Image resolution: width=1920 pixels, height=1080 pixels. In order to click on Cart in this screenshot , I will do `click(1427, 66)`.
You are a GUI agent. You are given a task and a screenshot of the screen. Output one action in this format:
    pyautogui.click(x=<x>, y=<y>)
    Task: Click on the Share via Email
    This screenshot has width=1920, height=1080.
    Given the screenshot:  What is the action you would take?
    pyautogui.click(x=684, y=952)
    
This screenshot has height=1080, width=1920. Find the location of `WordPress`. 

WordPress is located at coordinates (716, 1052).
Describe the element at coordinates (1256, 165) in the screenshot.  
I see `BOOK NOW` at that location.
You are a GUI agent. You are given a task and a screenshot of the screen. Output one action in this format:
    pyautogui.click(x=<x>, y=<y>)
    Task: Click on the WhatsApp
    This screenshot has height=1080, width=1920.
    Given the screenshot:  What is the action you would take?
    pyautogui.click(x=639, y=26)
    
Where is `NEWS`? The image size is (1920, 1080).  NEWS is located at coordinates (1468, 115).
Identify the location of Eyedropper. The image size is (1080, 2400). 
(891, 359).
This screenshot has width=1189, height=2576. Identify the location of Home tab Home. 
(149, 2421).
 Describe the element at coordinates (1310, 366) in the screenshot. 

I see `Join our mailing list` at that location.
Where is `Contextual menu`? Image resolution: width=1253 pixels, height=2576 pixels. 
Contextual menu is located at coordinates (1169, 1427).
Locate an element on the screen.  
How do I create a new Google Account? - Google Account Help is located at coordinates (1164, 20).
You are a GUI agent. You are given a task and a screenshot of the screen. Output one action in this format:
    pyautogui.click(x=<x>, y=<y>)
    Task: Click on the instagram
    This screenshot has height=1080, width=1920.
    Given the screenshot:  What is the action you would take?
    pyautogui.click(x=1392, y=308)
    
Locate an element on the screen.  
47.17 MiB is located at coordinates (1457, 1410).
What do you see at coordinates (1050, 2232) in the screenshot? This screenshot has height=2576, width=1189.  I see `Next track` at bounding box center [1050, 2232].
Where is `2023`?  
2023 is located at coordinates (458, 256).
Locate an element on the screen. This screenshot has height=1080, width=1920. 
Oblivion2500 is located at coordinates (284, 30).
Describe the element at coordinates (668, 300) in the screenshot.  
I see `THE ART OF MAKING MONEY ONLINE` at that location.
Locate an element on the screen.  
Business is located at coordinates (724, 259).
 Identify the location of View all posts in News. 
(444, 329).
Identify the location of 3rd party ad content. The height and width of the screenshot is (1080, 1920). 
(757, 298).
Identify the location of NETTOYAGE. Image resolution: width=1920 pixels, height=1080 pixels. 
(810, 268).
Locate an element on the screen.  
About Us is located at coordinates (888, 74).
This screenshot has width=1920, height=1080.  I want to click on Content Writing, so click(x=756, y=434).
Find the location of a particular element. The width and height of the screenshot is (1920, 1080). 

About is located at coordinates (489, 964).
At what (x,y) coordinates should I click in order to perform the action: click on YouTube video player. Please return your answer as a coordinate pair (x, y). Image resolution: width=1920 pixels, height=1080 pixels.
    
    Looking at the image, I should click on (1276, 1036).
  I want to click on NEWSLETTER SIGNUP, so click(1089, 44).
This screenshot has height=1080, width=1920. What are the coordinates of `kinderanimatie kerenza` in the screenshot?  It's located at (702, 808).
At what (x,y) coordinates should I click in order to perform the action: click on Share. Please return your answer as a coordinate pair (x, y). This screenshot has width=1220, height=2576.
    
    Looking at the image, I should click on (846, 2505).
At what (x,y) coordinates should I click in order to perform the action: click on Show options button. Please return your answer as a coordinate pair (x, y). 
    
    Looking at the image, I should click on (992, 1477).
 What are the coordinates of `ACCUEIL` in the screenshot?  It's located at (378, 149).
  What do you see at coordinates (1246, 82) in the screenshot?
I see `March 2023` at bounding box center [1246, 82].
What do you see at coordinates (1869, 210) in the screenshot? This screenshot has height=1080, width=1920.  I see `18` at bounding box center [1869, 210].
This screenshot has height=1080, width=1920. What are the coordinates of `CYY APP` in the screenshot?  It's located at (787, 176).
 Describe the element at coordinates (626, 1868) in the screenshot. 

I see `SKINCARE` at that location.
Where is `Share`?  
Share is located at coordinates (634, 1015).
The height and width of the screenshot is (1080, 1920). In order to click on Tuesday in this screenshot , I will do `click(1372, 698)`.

[WHAT YOU ARE ASKED TO DO]
Rewrite every one of the entries above, replacing each instance of "GUI agent" with "desktop automation agent" and keeping all other text unchanged.

[ANSWER TO THIS TASK]
Image resolution: width=1920 pixels, height=1080 pixels. In order to click on Cart in this screenshot , I will do `click(1427, 66)`.
You are a desktop automation agent. You are given a task and a screenshot of the screen. Output one action in this format:
    pyautogui.click(x=<x>, y=<y>)
    Task: Click on the Share via Email
    This screenshot has width=1920, height=1080.
    Given the screenshot:  What is the action you would take?
    pyautogui.click(x=684, y=952)
    
This screenshot has height=1080, width=1920. Find the location of `WordPress`. 

WordPress is located at coordinates (716, 1052).
Describe the element at coordinates (1256, 165) in the screenshot.  
I see `BOOK NOW` at that location.
You are a desktop automation agent. You are given a task and a screenshot of the screen. Output one action in this format:
    pyautogui.click(x=<x>, y=<y>)
    Task: Click on the WhatsApp
    This screenshot has height=1080, width=1920.
    Given the screenshot:  What is the action you would take?
    pyautogui.click(x=639, y=26)
    
Where is `NEWS`? The image size is (1920, 1080).  NEWS is located at coordinates (1468, 115).
Identify the location of Eyedropper. The image size is (1080, 2400). 
(891, 359).
This screenshot has width=1189, height=2576. Identify the location of Home tab Home. 
(149, 2421).
 Describe the element at coordinates (1310, 366) in the screenshot. 

I see `Join our mailing list` at that location.
Where is `Contextual menu`? Image resolution: width=1253 pixels, height=2576 pixels. 
Contextual menu is located at coordinates (1169, 1427).
Locate an element on the screen.  
How do I create a new Google Account? - Google Account Help is located at coordinates (1164, 20).
You are a desktop automation agent. You are given a task and a screenshot of the screen. Output one action in this format:
    pyautogui.click(x=<x>, y=<y>)
    Task: Click on the instagram
    This screenshot has height=1080, width=1920.
    Given the screenshot:  What is the action you would take?
    pyautogui.click(x=1392, y=308)
    
Locate an element on the screen.  
47.17 MiB is located at coordinates (1457, 1410).
What do you see at coordinates (1050, 2232) in the screenshot? This screenshot has height=2576, width=1189.  I see `Next track` at bounding box center [1050, 2232].
Where is `2023`?  
2023 is located at coordinates (458, 256).
Locate an element on the screen. This screenshot has height=1080, width=1920. 
Oblivion2500 is located at coordinates (284, 30).
Describe the element at coordinates (668, 300) in the screenshot.  
I see `THE ART OF MAKING MONEY ONLINE` at that location.
Locate an element on the screen.  
Business is located at coordinates (724, 259).
 Identify the location of View all posts in News. 
(444, 329).
Identify the location of 3rd party ad content. The height and width of the screenshot is (1080, 1920). 
(757, 298).
Identify the location of NETTOYAGE. Image resolution: width=1920 pixels, height=1080 pixels. 
(810, 268).
Locate an element on the screen.  
About Us is located at coordinates (888, 74).
This screenshot has width=1920, height=1080.  I want to click on Content Writing, so click(x=756, y=434).
Find the location of a particular element. The width and height of the screenshot is (1920, 1080). 

About is located at coordinates (489, 964).
At what (x,y) coordinates should I click in order to perform the action: click on YouTube video player. Please return your answer as a coordinate pair (x, y). Image resolution: width=1920 pixels, height=1080 pixels.
    
    Looking at the image, I should click on (1276, 1036).
  I want to click on NEWSLETTER SIGNUP, so click(1089, 44).
This screenshot has height=1080, width=1920. What are the coordinates of `kinderanimatie kerenza` in the screenshot?  It's located at (702, 808).
At what (x,y) coordinates should I click in order to perform the action: click on Share. Please return your answer as a coordinate pair (x, y). This screenshot has width=1220, height=2576.
    
    Looking at the image, I should click on (846, 2505).
At what (x,y) coordinates should I click in order to perform the action: click on Show options button. Please return your answer as a coordinate pair (x, y). 
    
    Looking at the image, I should click on (992, 1477).
 What are the coordinates of `ACCUEIL` in the screenshot?  It's located at (378, 149).
  What do you see at coordinates (1246, 82) in the screenshot?
I see `March 2023` at bounding box center [1246, 82].
What do you see at coordinates (1869, 210) in the screenshot? This screenshot has height=1080, width=1920.  I see `18` at bounding box center [1869, 210].
This screenshot has height=1080, width=1920. What are the coordinates of `CYY APP` in the screenshot?  It's located at (787, 176).
 Describe the element at coordinates (626, 1868) in the screenshot. 

I see `SKINCARE` at that location.
Where is `Share`?  
Share is located at coordinates (634, 1015).
The height and width of the screenshot is (1080, 1920). In order to click on Tuesday in this screenshot , I will do `click(1372, 698)`.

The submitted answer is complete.